Step 3: Implement a Lazy K-D Tree

Begin by downloading the Assignment 2 pbrt scene files located at

manykilleroos.pbrt is the scene you will render in this assignment. This main scene file includes the files killeroo_subdiv0.pbrt, killeroo_subdiv1.pbrt, and killeroo_row.pbrt. At the top of manykilleroos.pbrt you will notice 3 different camera positions specified by different LookAt transforms which correspond to the 3 camera position in the images shown above.

Modify kdtree.cpp so that the k-d tree accelerator uses lazy evaluation to gain efficiency for complex scenes. Be sure to keep a copy of the original k-d tree accelerator implementation around for use in later assignments and for debugging and test in this assignment. (Alternatively, you may want to implement your lazy k-d tree accelerator as a new class in pbrt.
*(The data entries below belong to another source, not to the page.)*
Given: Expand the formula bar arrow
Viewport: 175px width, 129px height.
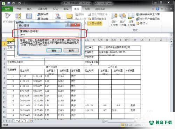Looking at the screenshot, I should (171, 35).
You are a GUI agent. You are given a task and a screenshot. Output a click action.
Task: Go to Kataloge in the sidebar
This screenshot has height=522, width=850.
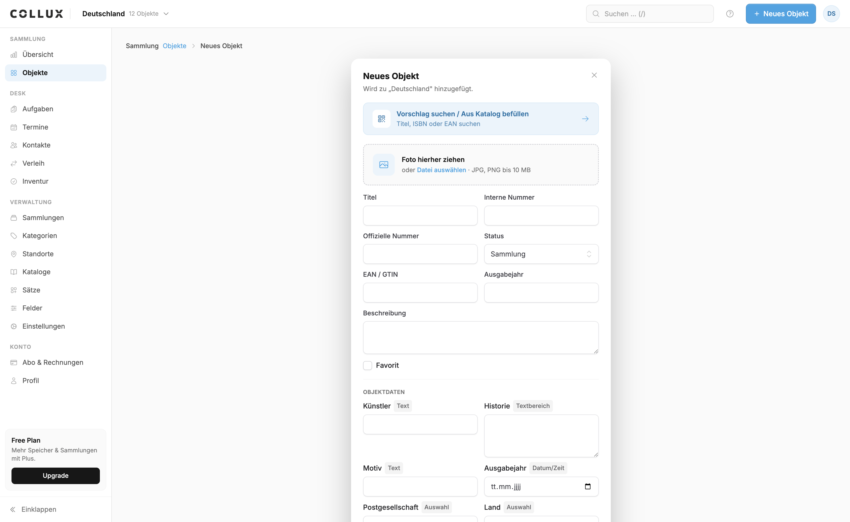[x=56, y=272]
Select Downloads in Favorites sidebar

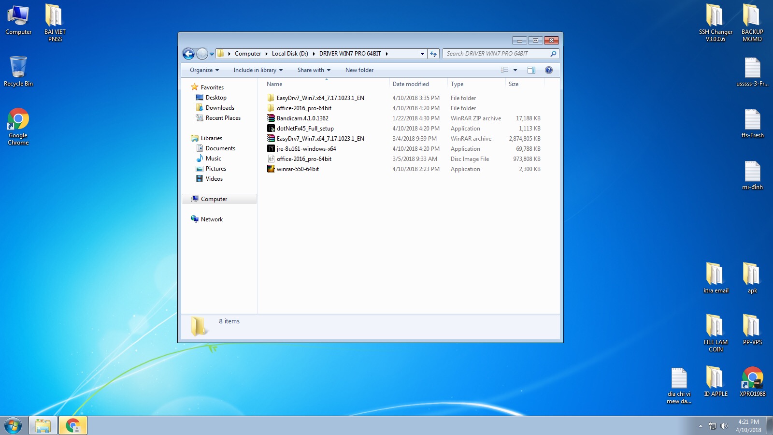point(220,108)
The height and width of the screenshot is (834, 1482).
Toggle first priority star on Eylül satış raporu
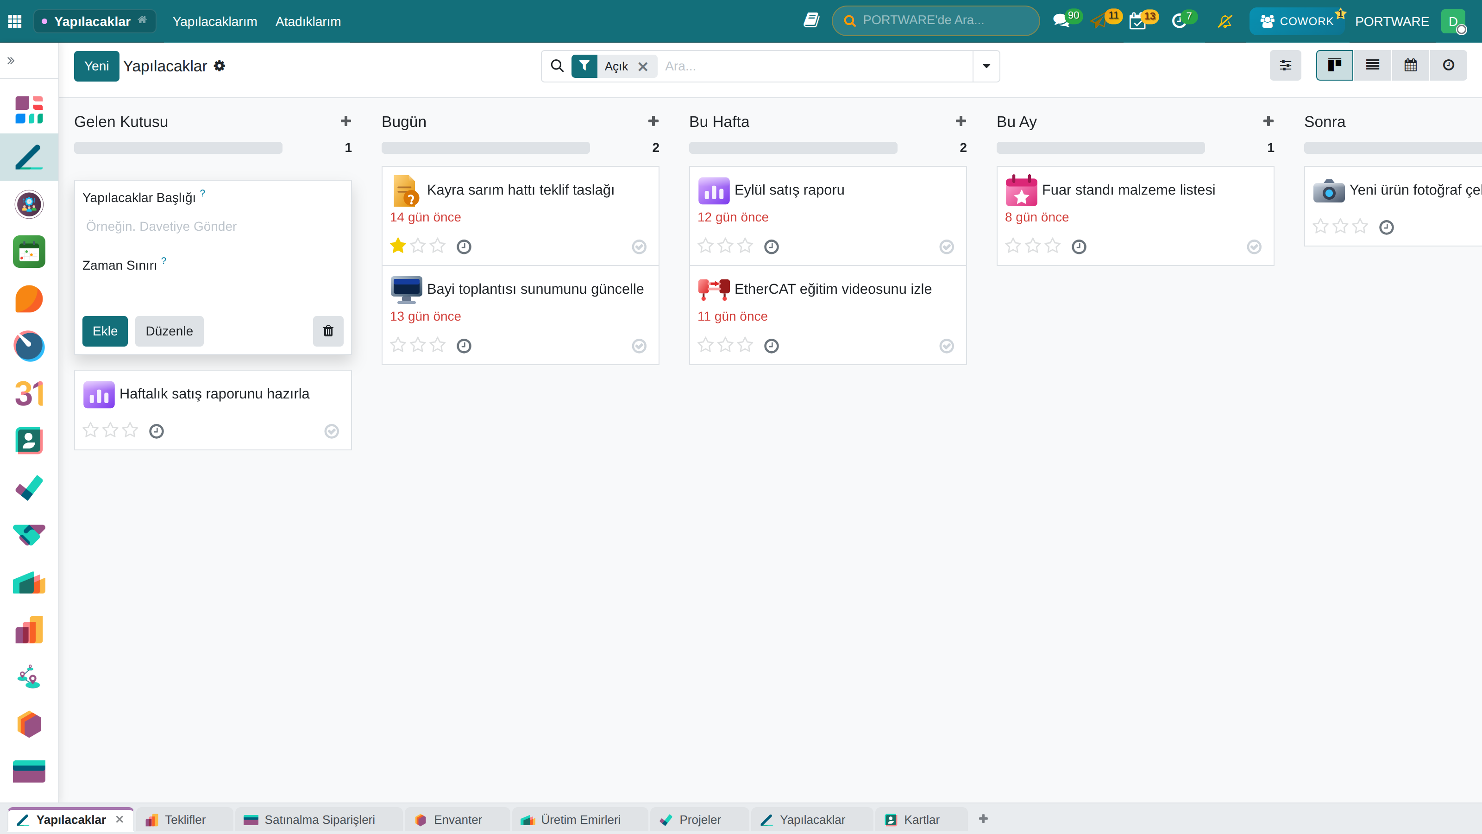click(x=705, y=246)
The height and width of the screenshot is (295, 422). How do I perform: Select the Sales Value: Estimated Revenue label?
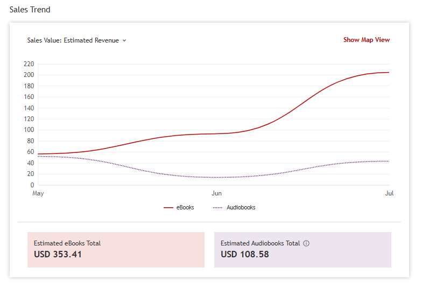coord(73,40)
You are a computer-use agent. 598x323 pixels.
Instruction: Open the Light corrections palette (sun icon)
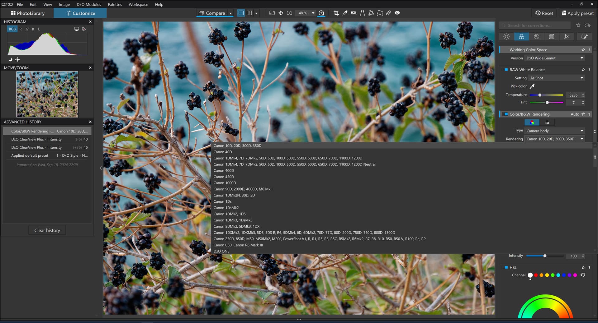pos(506,37)

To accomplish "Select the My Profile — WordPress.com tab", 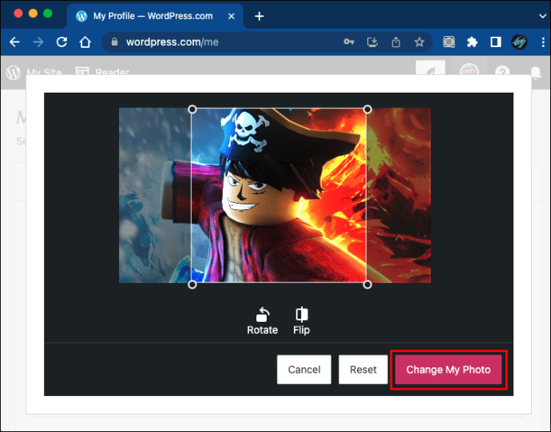I will [x=152, y=16].
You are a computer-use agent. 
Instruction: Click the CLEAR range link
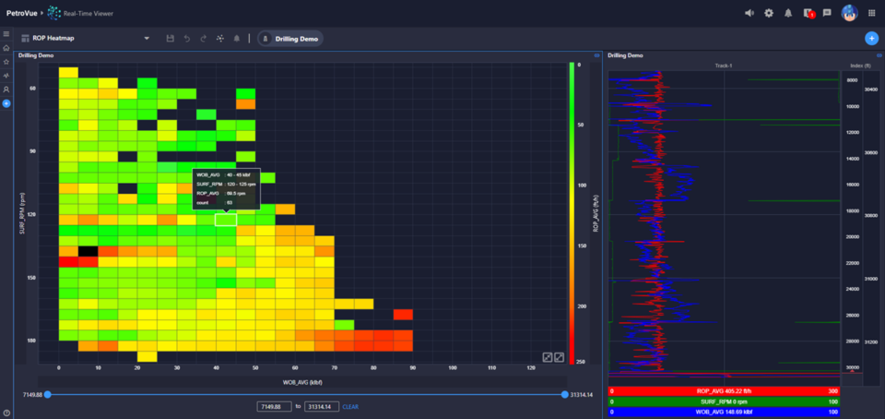350,406
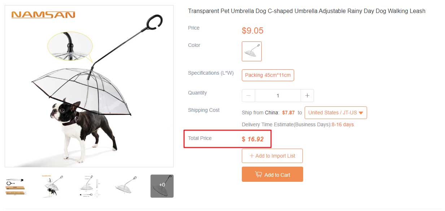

This is more work, as it requires modification of the pbrt project/Makefiles, and some of the surrounding pbrt code, but would allow you to select between your and the original k-d tree implementation by only changing the scene file, not recompiling the k-d tree accelerator module. Ask for help if you wish to do this, and cannot figure out how to do so on your own).

This assignment is extremely open ended, and there are many ways to correctly implement the assignment. In addition to the correctness of your code, your grade will depend largely on your ability to describe the strategies you tried and your evaluation of them on the test scene. Here are some suggestions to get you started:

  • Think about how much of the tree you want to build during the initial build process. You may want to begin with a single node or initially build the tree out to an certain depth. Note that in the limit, the entire tree is constructed in the preprocess, and you have returned to pbrt's original k-d tree implementation.
  • You will need to have a mechanism to mark a node as a 'lazy' node, ie. a node that will need to be refined further when intersected by a ray. Hint: Lazy nodes will need a means to access all the data necessary to construct the remaining subtree.
  • It is likely that your implementation will need to manage a number of temporary data structures (see previous comment). The performance of your implementation will depend on our choices related to memory management.
  • Consider ways to be lazy about the refinement of objects into their base geometric primitives (triangles in the case of this assignment). It may be more efficient to build a tree of conglomerate objects and then refine and build k-d trees for these objects later. As discussed in class, a k-d tree need not contain only base primitives, it might contain sub k-d trees as well.

Advanced Suggestions

  • Pbrt currently assumes a constant intersection cost for all primitives when building a k-d tree. This is reasonable since it fully refines all primitives before insertion into the tree. The presence of unrefined conglomerate objects means that the intersection cost of each object in the k-d tree might vary widely. How might you account for this in your implementation?
  • Tune your k-d tree layout for optimal efficiency (minimize storage, improve layout for cache performance, etc). The current pbrt implementation uses 8 bytes per k-d tree node.
  • Experiment with different heuristics for making node splitting decisions. Do view-dependent heuristics work better than the view-independent surface heuristic?

Debugging suggestions

  • We've included a file killeroo_stub.pbrt in the assignment zip file. Replacing killeroo_row.pbrt's references to killeroo_subdiv0.pbrt with killeroo_stub.pbrt will replace all the big killeroos in the scene with similarly sized spheres. This will significantly decrease the scene's k-d tree build and rendering times, which might be useful to you during debugging and test.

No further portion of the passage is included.